I am driving in my car and I am alone. Sunflower seeds lie packed into my left cheek. One by one, I wrestle one from the herd, placing it between my front teeth using my tongue; and then, the left forefinger and thumb rise to remove the shell as my teeth move a fraction of an inch closer together until the shell cracks. I hold the shell in my fingers while my tongue digs out the seed and any remaining salt. I remove the shell--sucked dry of any flavor and discard the fragments into an empty gas station coffee cup that sits in the cup holder. The 16oz cup is about 1/3 full of discarded shell bits. I have an abnormality in my cheek, a sort of pocket or cave where my tender skin has been reshaped by the salt of the seeds and shells.
It's a tactic to stay awake. A way of keeping my concentration sharper. The crunch--a necessary component. The tedious rhythm of a long, solitary drive in counterpoint to the simple circle of seeds to cheek, to teeth, to tongue, to fingers, to discard pile. Salty crunch seems necessary when it's 3 in the morning, when Orion watches over my shoulder, when I've been driving for hours and have hours to go. I am leaving, returning, I don't know which. Hardly any cars to pass or be passed by as I climb the pass out of Seattle and head towards Moscow.
In this part of Washington, the rest stops all have volunteers serving cheap coffee and semi-stale cookies--by donation. Of course, I drink the coffee (one packet of white sugar and 3 foil topped cream containers) and eat the cookies (those no-name vanilla and chocolate sandwich cookies) but they are soft from their exposure to the night air. It is cold. Brisk. Crisp. It's the kind of air that freezes my nostril hairs if I breathe in through my nose--good air.
I think and remember a day in Alaska, the warm body of a Morgan between my thighs and the air freezing my nose--glass sharp shards when I inhale. I wouldn't be able to move much or far or stay warm without Sonja but with her, I am perfect. The dangerous tingle of my skin on cheeks, lips, nose, fingers, perfectly balanced by the safety of her heat. All I have to do is sit on one hand, leaving the reins a bit loose so she can find her own footing on the ice and snow or lean over and bury my face in her main. I love the smell of horse sweat. It's some part fresh alfalfa, sunshine, and animal. I know that when I get off, my jeans damp with her sweat will cool very quickly and become uncomfortable. For now, she and I, we are at peace and enjoying a moment together in the brief winter light.

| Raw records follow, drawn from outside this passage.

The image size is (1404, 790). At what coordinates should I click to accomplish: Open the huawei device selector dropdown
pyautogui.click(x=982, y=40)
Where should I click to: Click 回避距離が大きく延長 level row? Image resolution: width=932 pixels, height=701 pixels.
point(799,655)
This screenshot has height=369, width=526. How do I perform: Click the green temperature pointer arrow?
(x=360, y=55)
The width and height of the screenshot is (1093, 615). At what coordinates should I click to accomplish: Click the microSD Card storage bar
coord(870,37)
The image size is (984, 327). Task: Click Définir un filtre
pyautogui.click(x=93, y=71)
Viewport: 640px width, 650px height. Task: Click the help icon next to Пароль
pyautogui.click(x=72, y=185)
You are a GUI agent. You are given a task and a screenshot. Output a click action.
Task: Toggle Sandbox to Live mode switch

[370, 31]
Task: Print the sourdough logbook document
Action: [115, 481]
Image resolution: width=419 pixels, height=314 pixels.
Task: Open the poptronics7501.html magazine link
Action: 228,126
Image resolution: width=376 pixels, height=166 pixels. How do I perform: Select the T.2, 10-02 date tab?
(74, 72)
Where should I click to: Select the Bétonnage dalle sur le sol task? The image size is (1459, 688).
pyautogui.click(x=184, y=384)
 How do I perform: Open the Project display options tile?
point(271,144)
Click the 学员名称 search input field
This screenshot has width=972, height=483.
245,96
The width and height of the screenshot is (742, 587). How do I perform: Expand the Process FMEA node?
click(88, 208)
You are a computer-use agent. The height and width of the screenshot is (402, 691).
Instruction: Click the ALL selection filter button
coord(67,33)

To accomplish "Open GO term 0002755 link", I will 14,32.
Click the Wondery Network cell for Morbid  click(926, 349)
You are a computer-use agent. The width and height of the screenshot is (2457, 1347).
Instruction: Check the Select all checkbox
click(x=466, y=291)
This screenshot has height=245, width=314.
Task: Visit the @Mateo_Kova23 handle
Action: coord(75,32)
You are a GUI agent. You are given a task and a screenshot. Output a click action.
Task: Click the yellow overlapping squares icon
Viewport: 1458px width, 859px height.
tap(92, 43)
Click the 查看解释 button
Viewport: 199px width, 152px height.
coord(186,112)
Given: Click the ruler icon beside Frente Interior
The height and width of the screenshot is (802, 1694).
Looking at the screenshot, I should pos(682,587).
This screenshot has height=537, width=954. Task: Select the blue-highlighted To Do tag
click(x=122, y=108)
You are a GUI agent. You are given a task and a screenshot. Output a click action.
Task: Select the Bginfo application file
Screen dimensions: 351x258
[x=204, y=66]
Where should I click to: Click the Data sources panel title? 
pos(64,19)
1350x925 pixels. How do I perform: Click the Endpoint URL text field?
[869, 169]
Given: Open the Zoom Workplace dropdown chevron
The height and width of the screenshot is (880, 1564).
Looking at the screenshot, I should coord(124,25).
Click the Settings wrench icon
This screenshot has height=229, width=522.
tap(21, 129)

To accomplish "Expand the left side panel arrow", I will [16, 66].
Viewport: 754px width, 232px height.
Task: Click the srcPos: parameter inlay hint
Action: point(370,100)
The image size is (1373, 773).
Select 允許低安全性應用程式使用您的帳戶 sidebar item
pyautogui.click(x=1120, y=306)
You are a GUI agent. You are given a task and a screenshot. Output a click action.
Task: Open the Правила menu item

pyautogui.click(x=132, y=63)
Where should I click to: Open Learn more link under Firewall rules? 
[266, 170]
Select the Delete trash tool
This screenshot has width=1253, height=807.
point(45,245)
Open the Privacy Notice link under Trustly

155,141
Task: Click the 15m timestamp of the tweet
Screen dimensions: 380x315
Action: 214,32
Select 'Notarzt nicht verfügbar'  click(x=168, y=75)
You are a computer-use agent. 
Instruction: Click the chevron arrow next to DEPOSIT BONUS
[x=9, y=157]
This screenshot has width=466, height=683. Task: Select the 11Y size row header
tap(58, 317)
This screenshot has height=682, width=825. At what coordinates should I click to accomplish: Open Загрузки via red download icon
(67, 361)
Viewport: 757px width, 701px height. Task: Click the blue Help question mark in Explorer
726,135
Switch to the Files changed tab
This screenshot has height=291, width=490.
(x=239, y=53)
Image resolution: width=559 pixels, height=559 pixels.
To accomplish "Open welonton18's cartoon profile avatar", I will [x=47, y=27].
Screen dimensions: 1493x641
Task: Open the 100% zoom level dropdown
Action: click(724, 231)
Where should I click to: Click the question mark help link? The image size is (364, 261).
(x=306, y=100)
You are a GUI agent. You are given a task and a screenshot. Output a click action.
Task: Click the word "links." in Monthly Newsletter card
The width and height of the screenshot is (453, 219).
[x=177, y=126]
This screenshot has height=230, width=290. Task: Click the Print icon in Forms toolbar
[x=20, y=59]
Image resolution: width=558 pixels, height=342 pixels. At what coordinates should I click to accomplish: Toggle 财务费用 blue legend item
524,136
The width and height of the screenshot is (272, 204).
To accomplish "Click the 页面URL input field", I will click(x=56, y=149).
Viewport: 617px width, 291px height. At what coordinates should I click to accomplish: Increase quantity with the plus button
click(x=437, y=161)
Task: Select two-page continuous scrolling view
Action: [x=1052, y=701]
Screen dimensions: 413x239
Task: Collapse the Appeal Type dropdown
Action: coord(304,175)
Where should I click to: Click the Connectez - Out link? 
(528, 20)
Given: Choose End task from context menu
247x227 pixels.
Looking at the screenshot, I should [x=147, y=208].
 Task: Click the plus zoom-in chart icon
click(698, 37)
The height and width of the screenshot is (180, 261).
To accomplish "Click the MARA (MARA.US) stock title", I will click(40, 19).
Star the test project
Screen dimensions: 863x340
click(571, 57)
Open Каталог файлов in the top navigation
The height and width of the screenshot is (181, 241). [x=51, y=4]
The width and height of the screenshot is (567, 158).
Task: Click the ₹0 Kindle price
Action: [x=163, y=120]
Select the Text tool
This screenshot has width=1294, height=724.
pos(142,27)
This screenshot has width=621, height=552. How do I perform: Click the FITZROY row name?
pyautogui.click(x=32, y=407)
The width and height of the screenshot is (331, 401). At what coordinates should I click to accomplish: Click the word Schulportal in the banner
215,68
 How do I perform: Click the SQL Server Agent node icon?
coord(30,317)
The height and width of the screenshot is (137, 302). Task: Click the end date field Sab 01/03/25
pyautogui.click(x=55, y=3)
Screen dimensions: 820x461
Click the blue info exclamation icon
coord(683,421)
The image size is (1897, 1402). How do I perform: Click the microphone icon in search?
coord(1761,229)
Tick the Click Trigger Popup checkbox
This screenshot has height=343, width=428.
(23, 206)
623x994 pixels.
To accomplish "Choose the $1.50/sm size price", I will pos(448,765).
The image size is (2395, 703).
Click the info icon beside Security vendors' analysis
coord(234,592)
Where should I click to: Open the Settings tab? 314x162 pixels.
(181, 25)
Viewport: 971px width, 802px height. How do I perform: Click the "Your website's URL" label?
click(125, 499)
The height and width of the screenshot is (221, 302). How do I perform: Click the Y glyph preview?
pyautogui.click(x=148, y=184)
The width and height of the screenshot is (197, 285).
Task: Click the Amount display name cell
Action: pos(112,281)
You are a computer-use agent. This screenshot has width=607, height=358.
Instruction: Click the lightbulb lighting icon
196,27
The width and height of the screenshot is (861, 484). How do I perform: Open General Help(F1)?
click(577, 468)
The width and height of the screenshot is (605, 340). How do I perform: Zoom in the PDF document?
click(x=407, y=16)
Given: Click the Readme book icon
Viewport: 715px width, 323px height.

This kind of cold has a sort of smell to it. My smell, her smell somehow missing. The smell of the Birch or the Douglas fir missing. It's almost as the smell of rock salt--dry, separate. As if I could detect the presence of oxygen, nitrogen, chloride. The smell at the rest stop is not the same. It's wetter and laced with exhaust from the many vehicles that cycle through. Something is the same though, a kind of absence of volatile life.
I drive fast, confident in my acuity. Driving lulls my mind into a kind of revery. I think. I see. Images from poems I will write come to me. I think of a friend and the taste of her something like the hallow in my cheek left by the sunflower seeds. I imagine the speech of flaming bushes that line the freeway in Idaho. I think of the man whom I've just left and the man I have to leave in order to explore this new person. I am not in turmoil though. I know that escape is my only salvation. I will lose all the parts of myself that matter if I stay there wrapped in cotton batting. I need change like I need breath.